La política como el “arte de lo posible” quiere decir precisamente eso, que el político debe encargarse de encausar lo posible, no de imponer sus lamentables anhelos, como lo es pretender instaurar un orden absoluto con base en principios emanados de la diosa razón. En todo caso, sólo queda jugar con el entorno, y si hay fortuna, permanecer un segundo más en el torrente. Lo que sostenía a Talleyrand en esta loca carrera de acontecimientos, que inaugura la modernidad, era su conciencia del límite. El nuevo mundo, donde lo ilimitado irrumpe arrastrando consigo todo lo demás, encuentra en Talleyrand la sombra del límite, que a partir de ese momento no dejará de añorar.

La legitimidad se encuentra en el origen, pero sólo puede establecerse después de mucho tiempo. ¿Qué es lo que legitima a la legitimidad? La duración. Sin embargo, ¿qué es lo que legitima a la duración? La legitimidad. ¿Cómo solucionar esto? A través de la victoria en la ordalía: si un gobierno vence las adversidades que se le presentan, significa que desde el primer momento ha sido legítimo. Por el contrario, en el instante en que fracasa, demuestra su ilegitimidad. La victoria simboliza el favor divino, y con ello la ineludible facticidad de cualquier afirmación de poder.

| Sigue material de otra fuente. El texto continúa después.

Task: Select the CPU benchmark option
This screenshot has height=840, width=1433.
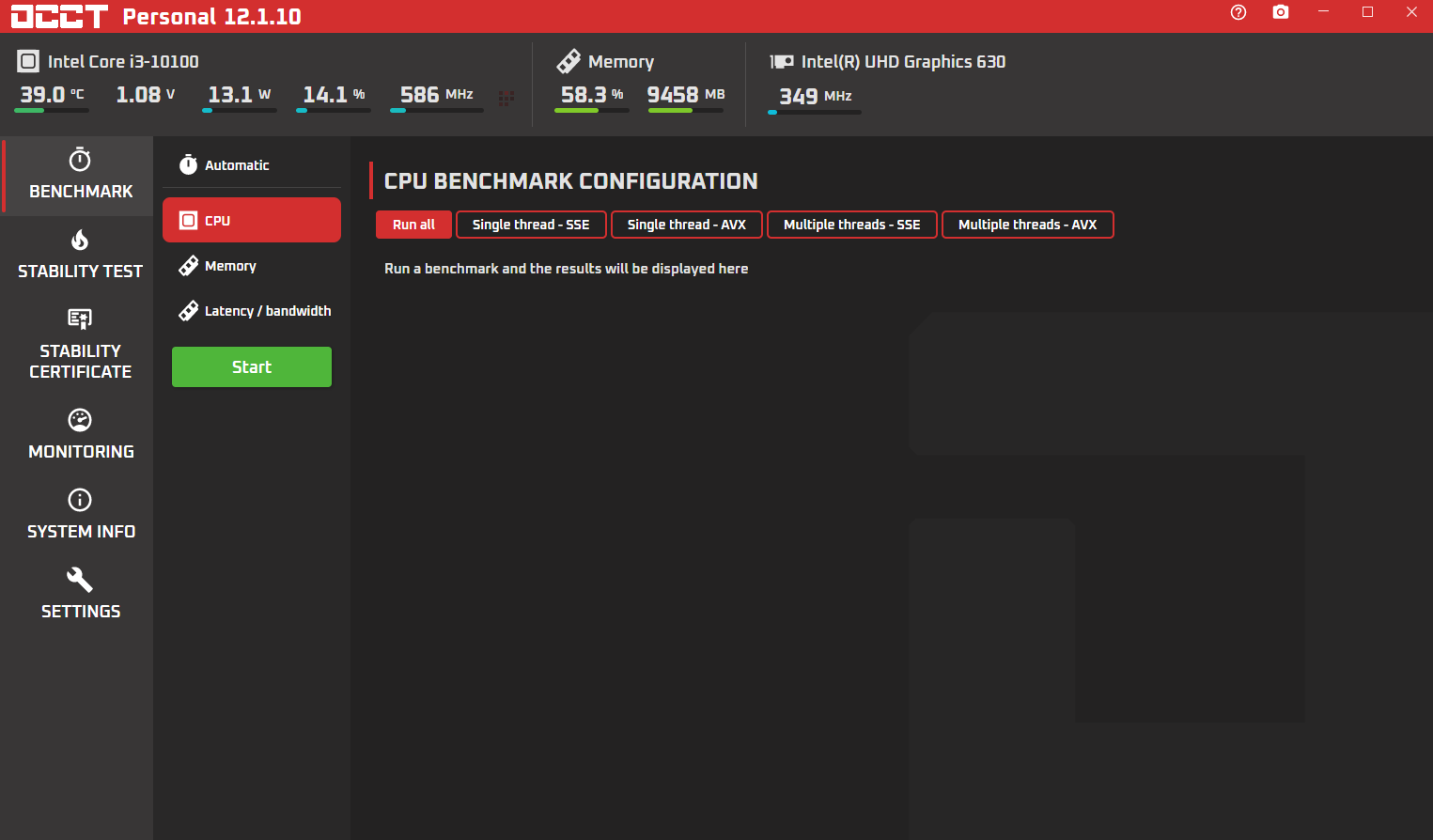Action: 251,221
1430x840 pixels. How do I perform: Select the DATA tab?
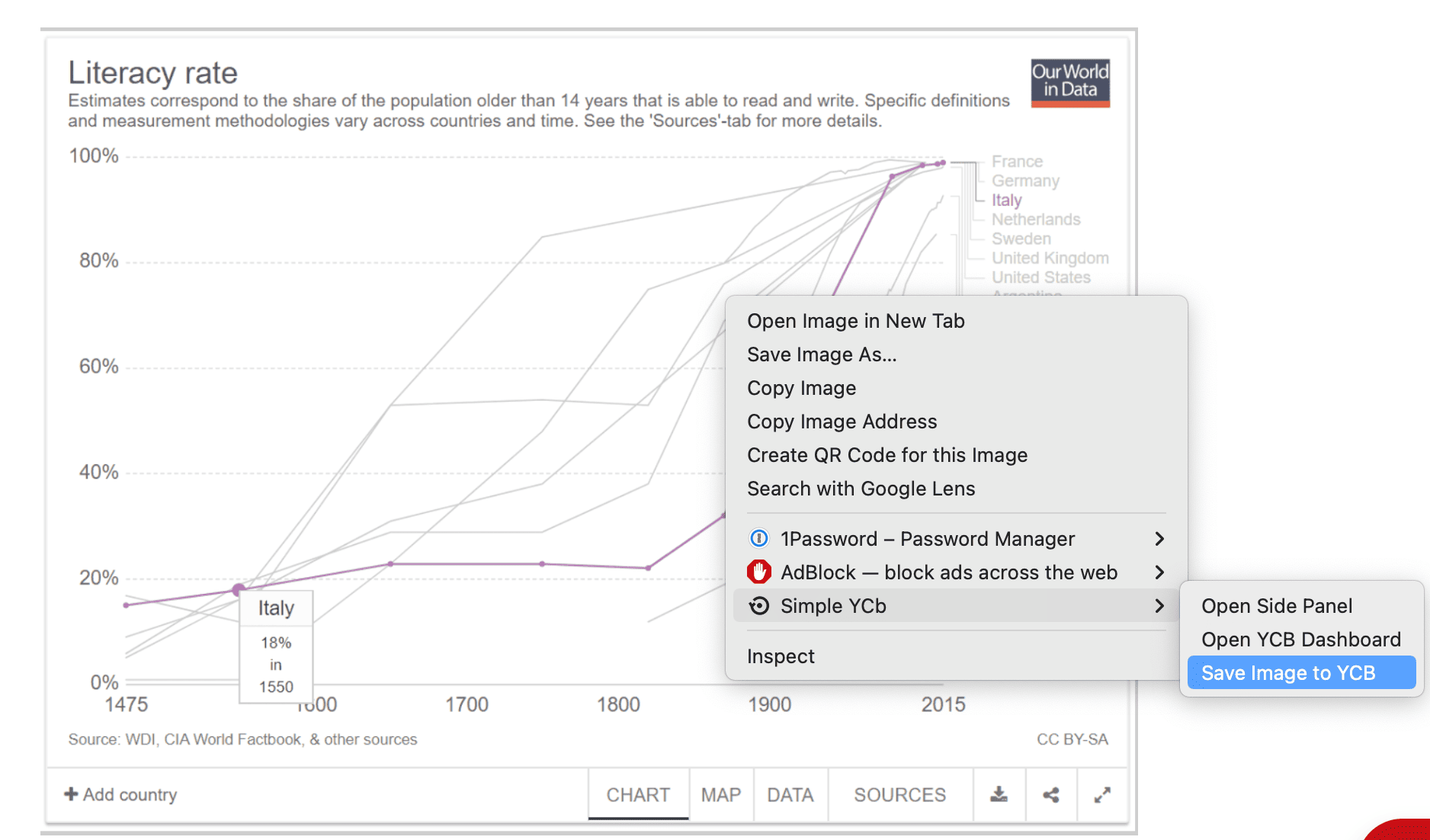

Calasso ejemplifica esto a través de las palabras de Benjamín Constant, en De l’esprit de conquête et de l’usurpation, diferenciando a los déspotas de los usurpadores. Estos últimos reniegan del poder legitimado por el desafío divino. Representan al grupo de políticos salidos del Congreso de Viena, cuya “obra más perversa ha sido la de anular el largo tiempo a través del cual los monarcas habían conferido douceur a su poder”.13 Esta dulzura era el vínculo de las correspondencias sagradas: la investidura.